⟨
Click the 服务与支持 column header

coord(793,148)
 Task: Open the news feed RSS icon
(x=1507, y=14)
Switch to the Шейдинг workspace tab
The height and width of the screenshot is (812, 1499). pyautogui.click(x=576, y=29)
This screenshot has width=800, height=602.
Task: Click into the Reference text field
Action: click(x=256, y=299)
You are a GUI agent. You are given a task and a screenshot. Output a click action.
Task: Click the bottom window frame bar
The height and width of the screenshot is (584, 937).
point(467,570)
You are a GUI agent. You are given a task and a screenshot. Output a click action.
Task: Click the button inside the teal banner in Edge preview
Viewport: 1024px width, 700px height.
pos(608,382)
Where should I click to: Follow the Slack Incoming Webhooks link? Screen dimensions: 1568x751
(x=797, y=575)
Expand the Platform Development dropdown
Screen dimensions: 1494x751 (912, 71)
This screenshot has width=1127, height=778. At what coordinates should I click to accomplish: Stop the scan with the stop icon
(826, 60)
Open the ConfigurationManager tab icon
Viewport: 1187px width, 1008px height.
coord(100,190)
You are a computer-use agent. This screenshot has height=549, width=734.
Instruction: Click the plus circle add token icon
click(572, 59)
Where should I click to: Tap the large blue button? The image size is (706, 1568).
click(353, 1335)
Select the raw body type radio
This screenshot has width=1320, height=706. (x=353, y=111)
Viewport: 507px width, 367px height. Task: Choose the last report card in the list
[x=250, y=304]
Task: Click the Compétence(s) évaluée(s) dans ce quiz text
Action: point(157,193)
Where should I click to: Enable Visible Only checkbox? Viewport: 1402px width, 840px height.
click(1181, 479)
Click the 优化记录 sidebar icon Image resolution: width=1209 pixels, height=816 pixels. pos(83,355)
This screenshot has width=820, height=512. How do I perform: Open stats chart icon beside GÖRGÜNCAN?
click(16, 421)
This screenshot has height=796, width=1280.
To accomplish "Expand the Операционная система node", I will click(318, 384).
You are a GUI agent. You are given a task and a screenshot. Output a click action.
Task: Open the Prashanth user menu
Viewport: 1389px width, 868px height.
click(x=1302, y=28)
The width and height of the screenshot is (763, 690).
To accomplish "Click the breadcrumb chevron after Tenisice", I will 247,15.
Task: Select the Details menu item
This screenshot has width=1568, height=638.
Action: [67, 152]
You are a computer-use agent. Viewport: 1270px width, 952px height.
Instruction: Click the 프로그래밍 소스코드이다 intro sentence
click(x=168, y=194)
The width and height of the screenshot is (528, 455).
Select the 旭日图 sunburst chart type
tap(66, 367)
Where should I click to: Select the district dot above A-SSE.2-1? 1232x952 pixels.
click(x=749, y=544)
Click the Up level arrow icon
⟩
[EXERCISE DESCRIPTION]:
Output the lines starting at the one containing "Click the 优化记录" and ending at the last line of the rows as a Markdown table with columns n and Line. Number each line in n and leave out blank lines.

[OUTPUT BELOW]:
| n | Line |
|---|---|
| 1 | Click the 优化记录 sidebar icon Image resolution: width=1209 pixels, height=816 pixels. pos(83,355) |
| 2 | This screenshot has width=820, height=512. How do I perform: Open stats chart icon beside GÖRGÜNCAN? |
| 3 | click(16, 421) |
| 4 | This screenshot has height=796, width=1280. |
| 5 | To accomplish "Expand the Операционная система node", I will click(318, 384). |
| 6 | You are a GUI agent. You are given a task and a screenshot. Output a click action. |
| 7 | Task: Open the Prashanth user menu |
| 8 | Viewport: 1389px width, 868px height. |
| 9 | click(x=1302, y=28) |
| 10 | The width and height of the screenshot is (763, 690). |
| 11 | To accomplish "Click the breadcrumb chevron after Tenisice", I will 247,15. |
| 12 | Task: Select the Details menu item |
| 13 | This screenshot has width=1568, height=638. |
| 14 | Action: [67, 152] |
| 15 | You are a computer-use agent. Viewport: 1270px width, 952px height. |
| 16 | Instruction: Click the 프로그래밍 소스코드이다 intro sentence |
| 17 | click(x=168, y=194) |
| 18 | The width and height of the screenshot is (528, 455). |
| 19 | Select the 旭日图 sunburst chart type |
| 20 | tap(66, 367) |
| 21 | Where should I click to: Select the district dot above A-SSE.2-1? 1232x952 pixels. |
| 22 | click(x=749, y=544) |
| 23 | Click the Up level arrow icon |